Researchers Spot an Ancient Starburst from the Universe's Dark Ages

By Eliza Strickland | October 28, 2009 4:15 pm

gamma-burstTalk about a long trip. An exploding star‘s burst of light traveled 13 billion years, from the early days of the universe to the present day, before being detected by astronomers here on Earth. Researchers say this exploding star is the most distant blast ever seen.

The light from the distant explosion, called a gamma-ray burst, first reached Earth on April 23 and was detected by NASA’s Swift satellite. Gamma-ray bursts are thought to be associated with the formation of star-sized black holes as massive stars collapse. Within hours, telescopes around the world were turned on the burst — the most violent explosions in the universe — observing its fading afterglow to glean clues about its source and location [SPACE.com].

As explained in two papers in Nature, the astronomers determined that the explosion happened just 630 million years after the Big Bang during a period of time known as the cosmic dark ages. In that era of primal darkness, the first generation of stars were born. The earliest stars are thought to have been massive, short-lived balls of hydrogen and helium, whereas their offspring incorporated heavier elements formed in the first generation’s explosive demise [Scientific American]. Because the recently viewed blast resembles more recent gamma ray bursts, researchers say the star was probably part of the second or third generations of stars.

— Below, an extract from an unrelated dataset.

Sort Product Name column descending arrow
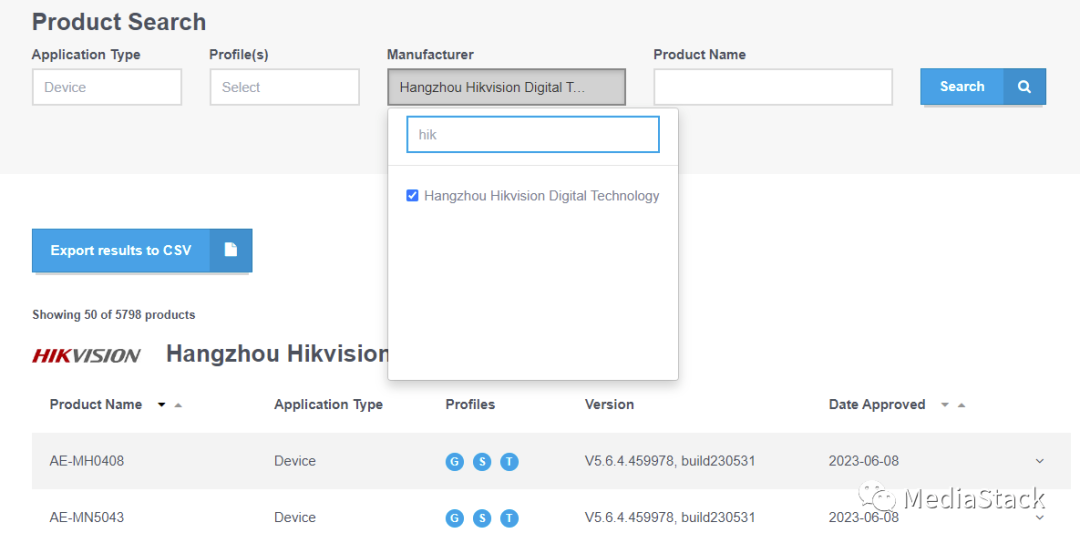The image size is (1080, 543). click(x=162, y=405)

Says study coauthor Dale Frail: “The primal cosmic darkness was being pierced by the light of the first stars and the first galaxies were beginning to form. The star that exploded in this event was a member of one of these earliest generations of stars” [SPACE.com]. Researchers plan to train the Hubble Space Telescope on the ancient galaxy where the star exploded in an attempt to learn more about the universe’s first stars.

Related Content:
80beats: World’s Biggest Telescope Will Provide “Baby Pictures” of the Universe
80beats: First Map of the “Gamma Ray Universe” Produced
80beats: Scientists May Have Detected the Death Throes of the Universe’s First Stars

Image: NASA/Swift/Stefan Immler

CATEGORIZED UNDER: Physics & Math, Space
  • yo mama

    oh come one…that was so easy and yet you missed it… “talk about a blast from the past…”

    sigh

  • Buzz Lightyear

    Despite of my name I am not an astro-anything ;)

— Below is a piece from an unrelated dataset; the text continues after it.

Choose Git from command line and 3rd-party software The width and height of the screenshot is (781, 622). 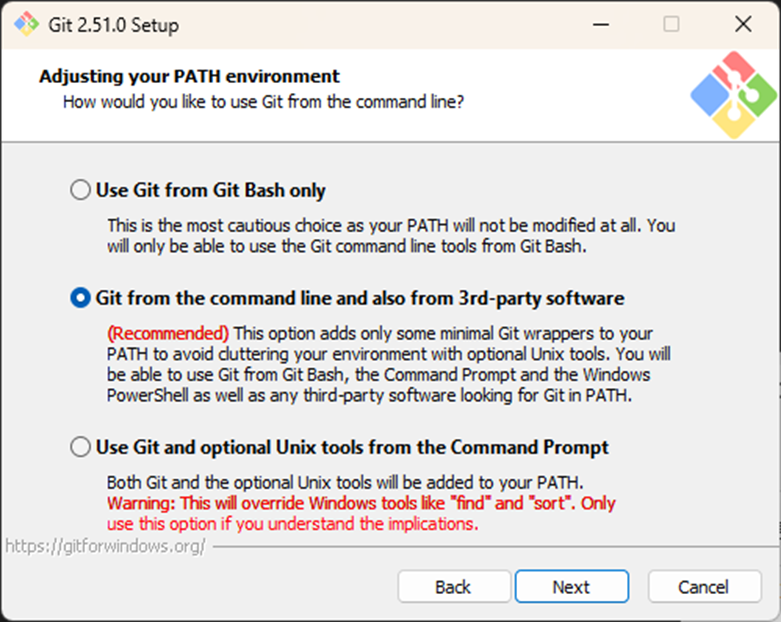[x=81, y=298]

    My noob question is this: If the universe when only 0.7 billion years old (in this case) and were packed much much denser than present, why would it take 13B years for the light from the GRB explosion to reach us? Is/was the rate of inflation magnitude faster than E=MC^2 which is not supposed to be possible, right? Is it because the source of the GRB and the Earth are at the edge of this inflating “balloon”?

    OK, wise guys. I can spend a day in Wikipedia reading about the Universe’s Inflation Theory, etc, etc. I just want to ask some really wise people here that are astro-somethings. :p

  • Ryan

    Space does not have to expand at the speed of light in order for this phenomenon to exist. If you have two points, all of the space between these two points still expands. This can have the effect of increasing the total distance between the two objects at a rate greater than the speed of light. This is not the case here (the light just ends up extremely red-shifted).

    Anyway, your question contains a supposition; that space itself cannot move at the speed of light. I think that is the ultimate endgame of the universe. However, when when space does expand at this rate, none of the force carriers from any particle will be able to reach another particle: no gravity, no light, no atoms, just lonely particles.

  • Steve

    If the expansion of the universe is accelerating then why would the light catch us now?